* [WRITTEN INSTRUCTION A]: According to the forum thread, what would it cost to add any channel to any package?

Any channel could be added to any package for $2 each

Simple, fair and allows "some" choice.

Numbers can be adjusted so they make business sence but I think my point comes across... or so I hope 

-JB


----------



## Stewart Vernon (Jan 7, 2005)

jrb531 said:


> How does it appear that the status quo is working? Because we all continue to pay these wild rates?


Essentially, that is it in a nutshell. If most people truly wanted a la carte (in any of the various suggested scenarios) then most people could very easily petition with the threat of cancelling their pay TV... and change would have to come or the market would collapse.

As long as you keep paying the bills, it implies support for the system. Truly want change? You have to fight for it. That's the American way!


----------



## James Long (Apr 17, 2003)

Say you were a channel provider who had a variety of channels to provide.
You're looking at covering your costs and making a little money - after paying for the rights to the programming you wish to air and your other costs you set a price based on getting a certain number of subscribers.

If you can get on the 'basic' tier of systems that per subscriber charge can be lower than if you are an 'a la carte' request channel for you to make the money you wish to make.

This is also understanding that if your channel carries advertising (most do) you can more easily sell advertising and charge more if you are in a higher number of subscriber homes. Ratings are good, but you can't get ratings unless you're in homes in the first place. So, as a channel provider, you want to be in as many homes as possible.

I mentioned that you provide more than one channel. Selling them individually may work, but convincing viewers that they need CH2 when they already have a CH1 from you might be a challenge. (One trick is to take half of your best programming and move it to CH2, but that ticks off CH1 viewers.) Bundling these two channels together and selling them as one serves you and your viewers - and it isn't all about the money - since you may sell the bundle for less than the individual channels.

Back to the advertising for a moment. Each channel with advertising has a certain number of minutes available for advertising. You can try to increase the number of minutes but there is a pain threshold where you lose viewers because they forgot what they were watching when the ads started and changed to another channel. Adding the second channel is a way of increasing the space available for ads. When your viewers get tired of your CH1 they can always flip to your CH2 - and still see the ads you're getting paid to air.

* [EXERCISE MATERIAL]:
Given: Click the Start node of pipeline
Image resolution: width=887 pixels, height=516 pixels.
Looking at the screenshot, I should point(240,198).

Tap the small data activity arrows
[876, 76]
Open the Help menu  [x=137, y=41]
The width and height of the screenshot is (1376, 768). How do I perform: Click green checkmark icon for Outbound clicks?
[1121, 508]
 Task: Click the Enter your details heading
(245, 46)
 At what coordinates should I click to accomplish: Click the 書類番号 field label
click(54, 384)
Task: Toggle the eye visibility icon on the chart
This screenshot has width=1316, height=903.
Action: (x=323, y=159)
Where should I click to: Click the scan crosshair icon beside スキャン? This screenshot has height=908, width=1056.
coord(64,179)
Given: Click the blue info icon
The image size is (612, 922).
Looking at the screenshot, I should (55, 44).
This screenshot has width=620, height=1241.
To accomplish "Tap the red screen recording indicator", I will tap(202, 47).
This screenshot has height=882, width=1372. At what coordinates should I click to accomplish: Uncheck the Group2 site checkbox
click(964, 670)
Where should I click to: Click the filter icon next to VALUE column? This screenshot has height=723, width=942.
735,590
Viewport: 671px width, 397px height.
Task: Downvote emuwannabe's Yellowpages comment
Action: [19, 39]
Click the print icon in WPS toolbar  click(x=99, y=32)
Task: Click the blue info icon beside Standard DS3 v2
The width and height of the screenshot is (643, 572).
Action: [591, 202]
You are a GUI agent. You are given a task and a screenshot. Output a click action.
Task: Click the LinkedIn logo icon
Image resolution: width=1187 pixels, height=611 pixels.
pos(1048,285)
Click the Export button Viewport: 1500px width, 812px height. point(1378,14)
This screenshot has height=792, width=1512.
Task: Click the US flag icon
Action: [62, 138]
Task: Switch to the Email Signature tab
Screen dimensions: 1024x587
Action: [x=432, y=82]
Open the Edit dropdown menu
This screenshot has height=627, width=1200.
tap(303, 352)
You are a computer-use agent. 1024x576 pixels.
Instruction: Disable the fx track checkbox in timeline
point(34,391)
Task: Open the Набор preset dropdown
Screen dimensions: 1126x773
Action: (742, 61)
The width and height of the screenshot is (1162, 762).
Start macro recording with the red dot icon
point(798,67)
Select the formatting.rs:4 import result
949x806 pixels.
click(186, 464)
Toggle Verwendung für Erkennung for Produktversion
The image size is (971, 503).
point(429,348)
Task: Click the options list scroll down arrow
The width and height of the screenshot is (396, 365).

* [WRITTEN INSTRUCTION B]: Rewrite the entries starting at the line containing "Task: Toggle the" and ending at the line containing "Looking at the screenshot, I should (55, 44).", swapping "icon" for "symbol" and leaving everything else the same. Return only those lines.

* [EXPECTED ANSWER A]: $2 each.

* [EXPECTED ANSWER B]:
Task: Toggle the eye visibility symbol on the chart
This screenshot has width=1316, height=903.
Action: (x=323, y=159)
Where should I click to: Click the scan crosshair symbol beside スキャン? This screenshot has height=908, width=1056.
coord(64,179)
Given: Click the blue info symbol
The image size is (612, 922).
Looking at the screenshot, I should (55, 44).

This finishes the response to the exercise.